Uzo Posted October 17, 2012 Posted October 17, 2012 Met and dated a guy briefly. I though we clicked well, and then he wrote and told me he needed space because he was (is) still heartbroken from the split with his ex. He also said there was a slim chance that they might get back together, but that it was uncertain. I found it distasteful that he would bring up his ex while pursuing me. It was a major turn off. He's back and said while he wasn't a 100% healed, that he felt comfortable at giving a new relationship a try. I declined. What do you think? I would appreciate your objectivity here. BTW, I
bluefairy812 Posted October 17, 2012 Posted October 17, 2012 oh no, hung up on ex = red flag. don't settle to be someone's rebound. it takes one to know one.
Author Uzo Posted October 17, 2012 Author Posted October 17, 2012 Also, he made mention of it not being fair to the ex for him to jump into another relationship immediately after the breakup--that this would be hurtful to his ex.
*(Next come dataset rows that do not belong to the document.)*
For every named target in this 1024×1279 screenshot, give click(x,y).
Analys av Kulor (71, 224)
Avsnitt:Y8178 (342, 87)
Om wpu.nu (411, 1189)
I found this BS appalling... If the relationship is over, why would one worry about hurting the ex, thereby refusing to move on?
geegirl Posted October 17, 2012 Posted October 17, 2012 Also, he made mention of it not being fair to the ex for him to jump into another relationship immediately after the breakup--that this would be hurtful to his ex. I found this BS appalling... If the relationship is over, why would one worry about hurting the ex, thereby refusing to move on? You did the right thing. It's not fair to the ex? It's not fair to you that he's suggesting a relationship when he's not healed and still has unresolved feelings for her. He "worries about her" because moving on would most likely close the door for reconciliation, if she ever found out he's with someone else or ever contemplated getting back with him. Translation: He worries for himself. Find someone that is emotionally open and available to having a relationship. You don't want to be the transition woman. 3
ffw Posted October 17, 2012 Posted October 17, 2012 He's still not over his last relationship & is still emotionally attached to her. He is just using as a rebound. Like Geegee mention find someone who is not playing games with you & can share a heathly relationship. It's not going to be easy, but it is better now than later. 1
KatZee Posted October 18, 2012 Posted October 18, 2012 Also, he made mention of it not being fair to the ex for him to jump into another relationship immediately after the breakup--that this would be hurtful to his ex. I found this BS appalling... If the relationship is over, why would one worry about hurting the ex, thereby refusing to move on? Yup. That's all it is. BS. Don't fall for it for a second. I learned this lesson the hard way. Except my now ex boyfriend told me he was over his ex. Hadn't been in love with her for years. Blah blah blah. So I proceeded. He too pulled the "we can't make it public so soon after the split with her b/c it'll hurt her." Yeah, OK? You dumped her. It doesn't get any more hurtful than that. Turns out he wasn't so over his ex as he so claimed b/c he wound up cheating on me with her.
Liz2012 Posted October 18, 2012 Posted October 18, 2012 He's just not ready. You can get angry at him but it takes a while to be ready after one relationship ends before you're fully ready for the next. If you really like him, give him some months to heal and you never know 1
JustALittleBit Posted October 18, 2012 Posted October 18, 2012 100% right decision. Trust me, I was with someone who claimed to be ready for a relationship... he justified it by saying he didn't miss her so that meant was over her. But clearly he was not because things from the break up still bothered him, and he still had this weird caring for her thing... I think he basically was still in love with her and hadn't genuinely let go. The effect of all this upon our relationship = we were good to go at the beginning, but as we got deeper into it he put up these barriers and wouldn't let me in, so I felt horrible. Because he couldn't give himself to me, we lacked intimacy... I'd be there just wishing he'd like me and give me a sign, but he held back. And so I never felt good enough. I also suspect he brought the unresolved issues from the last relationship into ours because his reactions to things were sometimes really unwarranted, like we'd have an argument and he'd accuse me of something, and I'd be like wtf??? That doesn't reflect me at all... Basically it ruins self esteem, don't go there!!! I'd break ties and if in a few months he tracks you down, maybe give it a go because he's gone through the effort of tracking you down. Otherwise you will just be a person to replace the last, but not genuinely liked for YOU.